The authors are to be commended for sharing their experience with 296 patients over a 5-year period. We are especially appreciative of the frank discussion on complications and disappointments.

In addition, we note that every single one of their patients lost weight during several months of follow-up evaluation after liposuction. This is remarkable. There is no weight loss program known to man that is so effective. As in the cases reported by Sharon Giesse [3], it is particularly poignant to note that liposuction is a weight loss procedure capable of managing the disease of obesity in a fast, effective, and safe manner [1,2]. Even the gastric bypass and banding method has a substantial number of failures and a 5% mortality rate.

Missing from this excellent series is a measure of blood glucose and/or serum insulin. Everyone knows that obesity is associated with an altered metabolism, which includes type 2 diabetes. Whether the hypoglycemia occurs as a result of insufficient or partially ineffective insulin, an immune response to insulin, or hyperactive adipose tissue that soaks up the available insulin, the reduction of fat, by gastric bypass [14], serious dieting, or liposuction, reduces insulin needs substantially.

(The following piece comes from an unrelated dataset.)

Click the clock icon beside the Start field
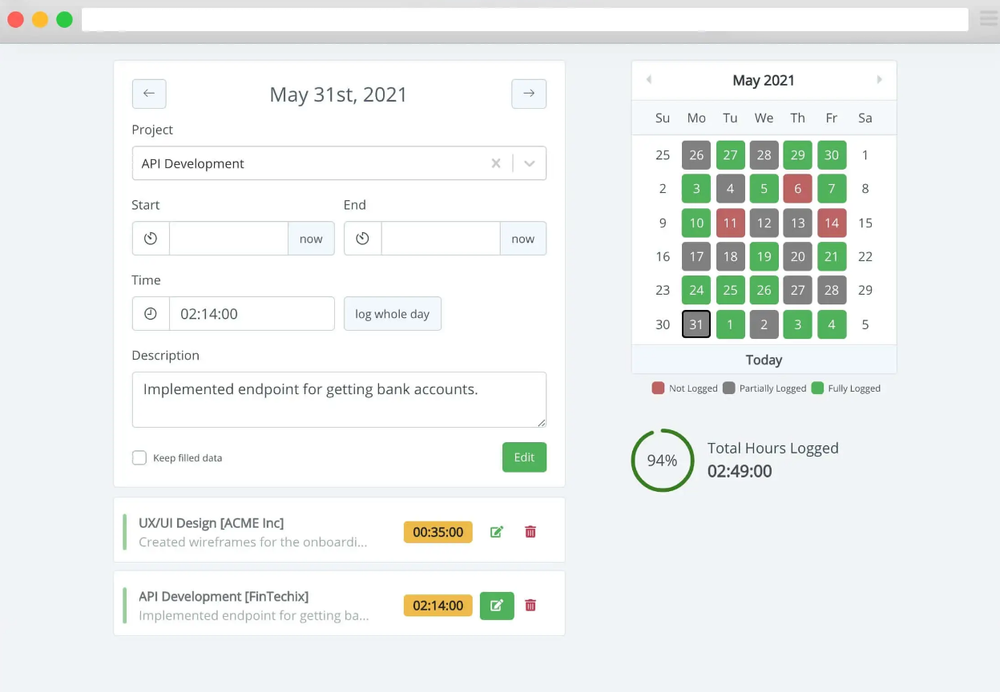click(x=150, y=238)
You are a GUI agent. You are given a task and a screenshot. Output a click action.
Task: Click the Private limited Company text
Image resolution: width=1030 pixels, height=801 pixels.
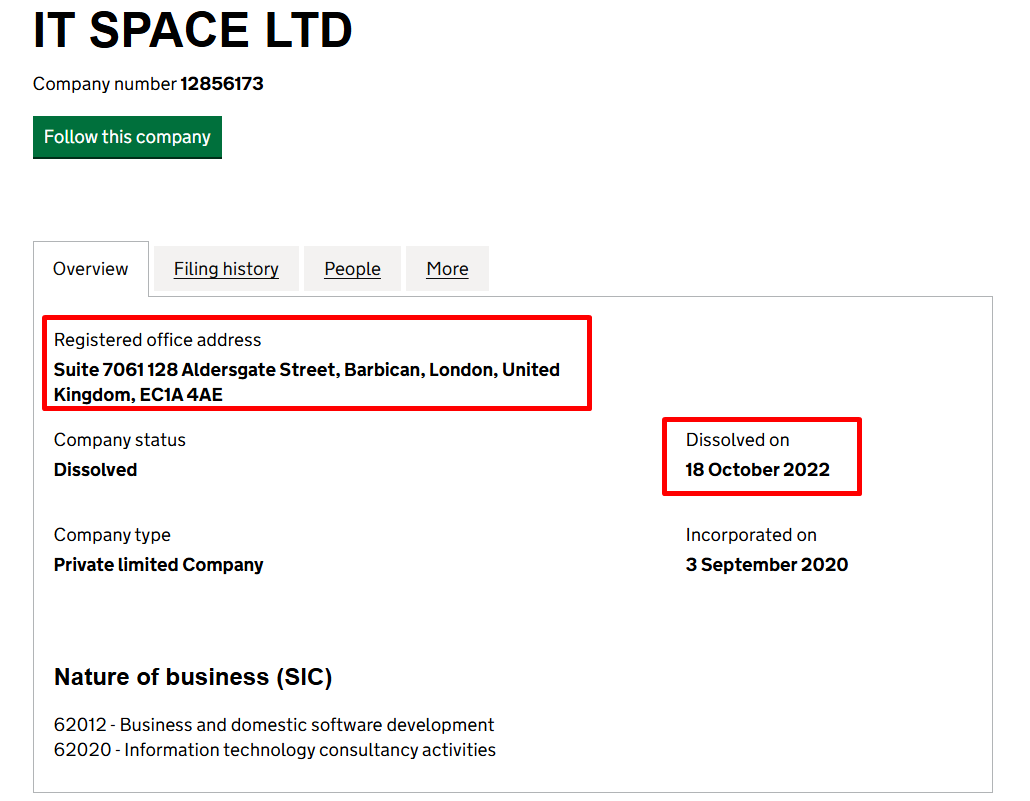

The superb work by Sharon Giesse and others has clearly shown that large liposuction can alter the postoperative metabolism in most patients [3,4]. Had the authors simply assessed the hemoglobin A1c level preoperatively in 296 patients, then again after 3 or 4 months, they could have answered the question once and for all. Therefore, the readers are encouraged. In addition to the other parameters they study, the authors need to record the hemoglobin A1C, which is an average of blood glucose for the 3 months before and after large liposuction.